Die Beeinflussung der Menschen durch Medien aller Art wird in unserer heutigen Gesellschaft immer stärker. Dadurch, dass viele alltägliche Dinge wie zum Beispiel Online-Banking, Shopping oder Bewerbungen immer öfter über das Internet erledigt werden, wächst der Einfluss auf das tägliche Leben ständig. Man könnte fast den Eindruck gewinnen, dass es den Menschen immer schwerer fällt, zwischen der virtuellen und der realen Welt zu unterscheiden. So ist es nicht verwunderlich, dass Online Games auch Gegner haben, die sich nur schwer oder gar nicht überzeugen lassen, dass diese Spiele überwiegend positive Seiten haben. Es wird oft befürchtet, dass die Menschen durch besonders brutale Computer- und Online-Spiele, auch Killerspiele genannt, aggressiv werden. Jeder neue Amoklauf verstärkt diese Angst. Die Mehrheit der Spieler widerspricht jedoch dieser weit verbreiteten Meinung und hält die Angst für unbegründet. Sie sind sich durchaus bewusst, dass es sich um ein Spiel handelt, ähnlich wie zum Beispiel Brettspiele, bei denen ja auch Figuren vom Feld geschlagen werden müssen und wobei niemand auch nur im Ansatz an Gewalt denkt.
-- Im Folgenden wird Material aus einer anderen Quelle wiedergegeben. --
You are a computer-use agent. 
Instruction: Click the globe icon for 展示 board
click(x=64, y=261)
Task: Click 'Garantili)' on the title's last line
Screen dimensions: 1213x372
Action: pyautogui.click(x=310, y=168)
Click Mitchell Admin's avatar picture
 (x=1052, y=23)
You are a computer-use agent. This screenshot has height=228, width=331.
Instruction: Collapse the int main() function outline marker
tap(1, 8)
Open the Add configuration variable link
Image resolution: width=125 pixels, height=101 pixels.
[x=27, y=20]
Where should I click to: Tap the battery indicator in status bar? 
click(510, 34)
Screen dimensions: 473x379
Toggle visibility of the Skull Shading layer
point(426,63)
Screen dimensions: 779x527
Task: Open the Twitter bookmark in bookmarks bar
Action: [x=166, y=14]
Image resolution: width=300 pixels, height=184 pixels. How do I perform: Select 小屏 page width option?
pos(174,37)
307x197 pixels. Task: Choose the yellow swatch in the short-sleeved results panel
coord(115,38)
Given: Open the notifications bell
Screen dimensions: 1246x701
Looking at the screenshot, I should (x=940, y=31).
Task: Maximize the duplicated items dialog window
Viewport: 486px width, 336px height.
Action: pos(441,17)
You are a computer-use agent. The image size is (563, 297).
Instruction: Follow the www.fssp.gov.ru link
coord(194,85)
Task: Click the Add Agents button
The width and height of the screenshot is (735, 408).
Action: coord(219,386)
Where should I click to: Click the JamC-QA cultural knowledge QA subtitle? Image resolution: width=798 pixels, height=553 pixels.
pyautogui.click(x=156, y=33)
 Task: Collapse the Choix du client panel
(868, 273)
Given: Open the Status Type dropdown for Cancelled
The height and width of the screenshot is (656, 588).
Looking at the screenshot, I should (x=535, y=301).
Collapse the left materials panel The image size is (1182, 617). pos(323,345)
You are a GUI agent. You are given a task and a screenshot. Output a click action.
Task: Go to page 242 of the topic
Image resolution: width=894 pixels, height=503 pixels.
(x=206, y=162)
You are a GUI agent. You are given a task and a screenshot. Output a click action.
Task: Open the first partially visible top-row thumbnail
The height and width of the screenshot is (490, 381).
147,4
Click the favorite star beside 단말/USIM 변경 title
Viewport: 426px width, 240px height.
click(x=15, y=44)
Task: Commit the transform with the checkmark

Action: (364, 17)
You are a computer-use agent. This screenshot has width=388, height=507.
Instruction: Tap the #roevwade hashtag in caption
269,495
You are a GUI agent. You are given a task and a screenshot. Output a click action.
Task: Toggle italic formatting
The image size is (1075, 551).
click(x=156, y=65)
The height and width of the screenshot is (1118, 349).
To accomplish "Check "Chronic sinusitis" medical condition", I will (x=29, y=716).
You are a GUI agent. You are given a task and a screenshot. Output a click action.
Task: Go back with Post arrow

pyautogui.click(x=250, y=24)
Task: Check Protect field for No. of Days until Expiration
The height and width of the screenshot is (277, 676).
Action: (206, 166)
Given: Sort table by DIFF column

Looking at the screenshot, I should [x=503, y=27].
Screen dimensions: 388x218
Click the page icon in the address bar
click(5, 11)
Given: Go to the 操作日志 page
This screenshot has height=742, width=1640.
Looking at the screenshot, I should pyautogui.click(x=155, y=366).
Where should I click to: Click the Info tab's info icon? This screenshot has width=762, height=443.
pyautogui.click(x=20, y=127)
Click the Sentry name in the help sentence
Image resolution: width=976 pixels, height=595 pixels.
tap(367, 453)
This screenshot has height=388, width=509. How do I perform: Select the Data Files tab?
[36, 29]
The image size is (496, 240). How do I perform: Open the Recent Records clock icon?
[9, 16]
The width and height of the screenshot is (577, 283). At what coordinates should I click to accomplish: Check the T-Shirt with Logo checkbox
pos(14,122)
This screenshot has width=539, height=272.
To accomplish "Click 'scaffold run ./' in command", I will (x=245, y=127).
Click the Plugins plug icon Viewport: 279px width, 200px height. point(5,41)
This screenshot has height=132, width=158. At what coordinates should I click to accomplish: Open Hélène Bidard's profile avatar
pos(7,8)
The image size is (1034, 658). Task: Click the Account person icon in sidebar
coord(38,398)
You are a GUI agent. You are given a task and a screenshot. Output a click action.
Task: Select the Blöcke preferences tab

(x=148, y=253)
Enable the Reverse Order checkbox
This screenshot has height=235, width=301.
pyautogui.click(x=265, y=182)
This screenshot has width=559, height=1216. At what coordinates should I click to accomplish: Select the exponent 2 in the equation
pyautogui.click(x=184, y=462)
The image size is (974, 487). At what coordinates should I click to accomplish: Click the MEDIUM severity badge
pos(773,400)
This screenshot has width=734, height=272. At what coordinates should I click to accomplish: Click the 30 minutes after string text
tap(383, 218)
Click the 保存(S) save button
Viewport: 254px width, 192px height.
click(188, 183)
Man unterscheidet hier sehr deutlich zwischen tatsächlicher Gewalt im Alltag und der virtuellen Gewalt in den Spielen. Möglicherweise vorhandene Aggressionen verbleiben im Spiel und werden nicht auf den Alltag übertragen. Leider gibt es auch immer Ausnahmen. Hier handelt es sich aber meist um exzessive Spieler, die zudem ohnehin schon psychische Probleme haben, die durch die brutalen Spiele noch verstärkt werden. Diese Menschen holen sich im Internet die Anerkennung, die sie im Alltag nicht finden. Auf eine daraus entstehende Abhängigkeit folgt dann oft ein Realitätsverlust und es kann in glücklicherweise seltenen Fällen dazu führen, dass diese Menschen die Handlungen in ihren Killerspielen in Wirklichkeit ausprobieren.